Q: Maximum weight for a suction cup hook on a glass door?

[tucky]

First off, I would like to thank HallsoIvy and Loren Booda for answering my last question. I really appreciate the help! However, I am really confused again. I have two problems that I need help with.

Q:
1. trailer measures 9 feet tall (ground-to-top) and 6 feet wide. It weighs 5 tons. The c.m. point is 4.5 ft. above the ground. What is the smallest radius curve this trailer can round at 60 mph without tipping?
A: convert to metric: mass=4539.26kg; v=26.82m/s; height=2.7432m; width=1.8288m; central mass=1.3716m

I was thinking about using the equation: Central Force=m*(v^2/r). However, I do not have the Central force….is there a way to get that or am I on the wrong track?

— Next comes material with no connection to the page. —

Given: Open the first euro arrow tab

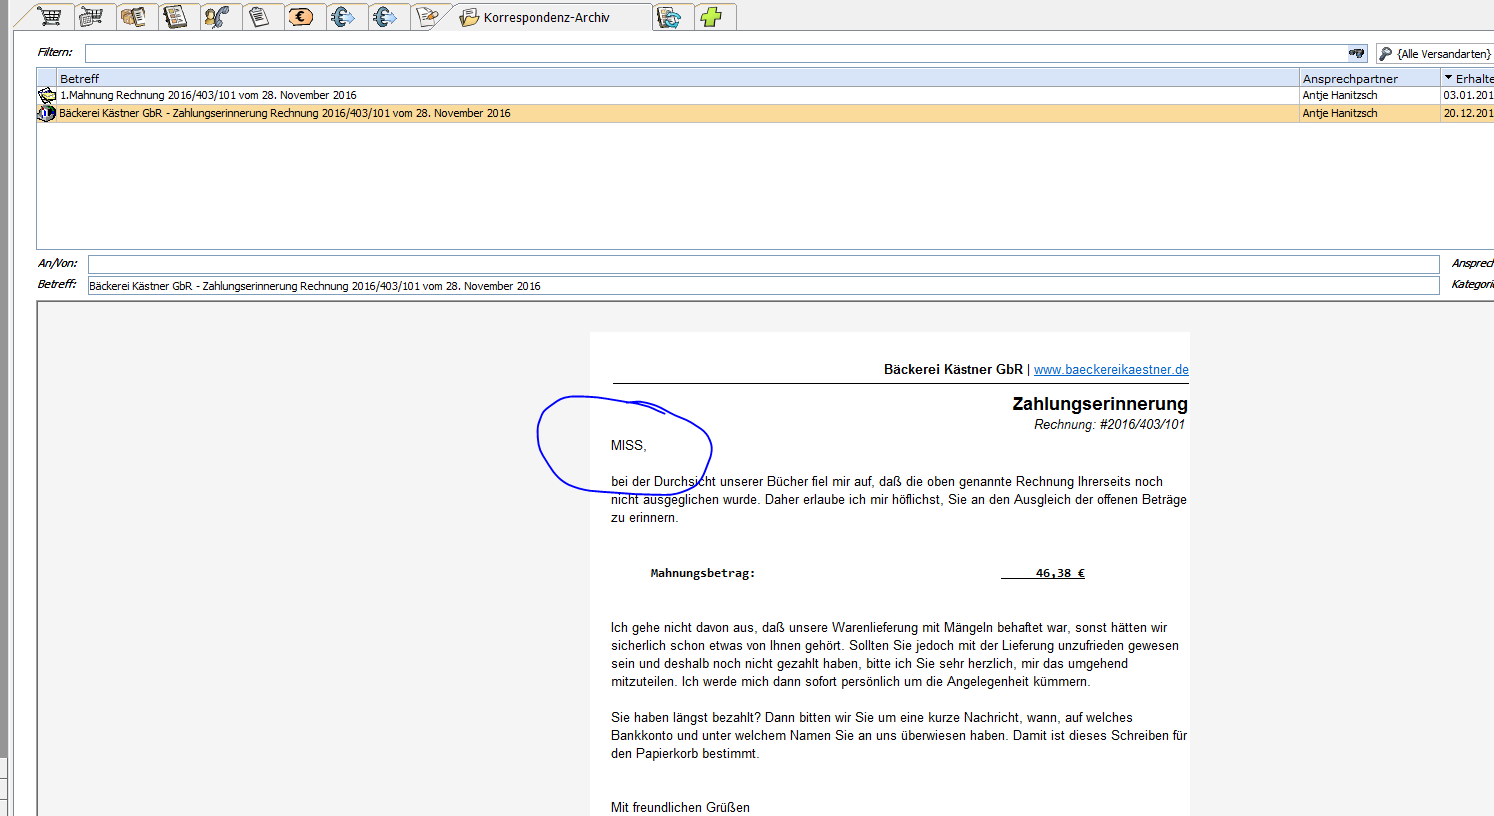Looking at the screenshot, I should click(343, 17).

Q: A clear vinyl “suction cup” is stuck to a vertical glass door on a shower stall. The cup measures 1.5 inch in diameter. The coefficient of static friction between glass and clear vinyl is 0.4. The cup has a hook on it from which items may be hung. What is the maximum weight in lbs that can be hung from the cup if the cup is not to slide down the door?

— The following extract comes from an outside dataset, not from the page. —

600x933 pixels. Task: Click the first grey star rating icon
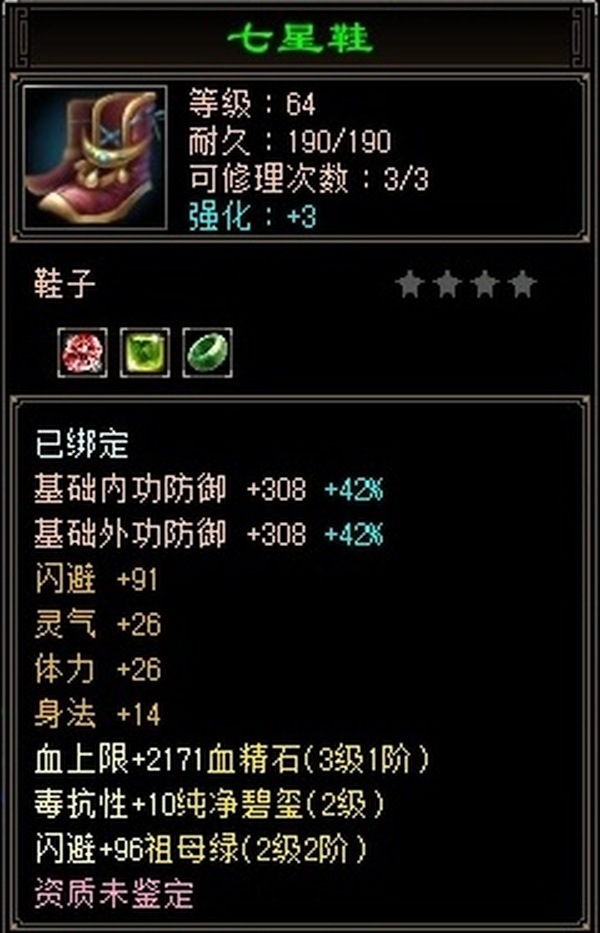point(410,284)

A: A=pi r^2= pi(.77^2)=1.75in^2 14.7=psi air inside the suction cup
F=pA
F=14.7*.4*1.72in^2=10.11lb

 

[reinhard_t]

I think the question is flaw since you never mention ,whether the trail moves in horizontal or vertical plane...and also it cannot be done both way.

(so I assume probably you ask in horizontal case)

in horizontal case ,it needs resistance to tip

in the second question,I don't get the picture of the question.sorry about it.

 

[Doc Al]

Originally posted by tucky
I was thinking about using the equation: Central Force=m*(v^2/r). However, I do not have the Central force….is there a way to get that or am I on the wrong track?

You are on the right track, but it's tricky. Consider the forces acting on the truck: On the tires you have friction acting inward, and the normal force acting upward; plus you have the weight of the truck acting down. (I assume the road is horizontal and flat--not banked.)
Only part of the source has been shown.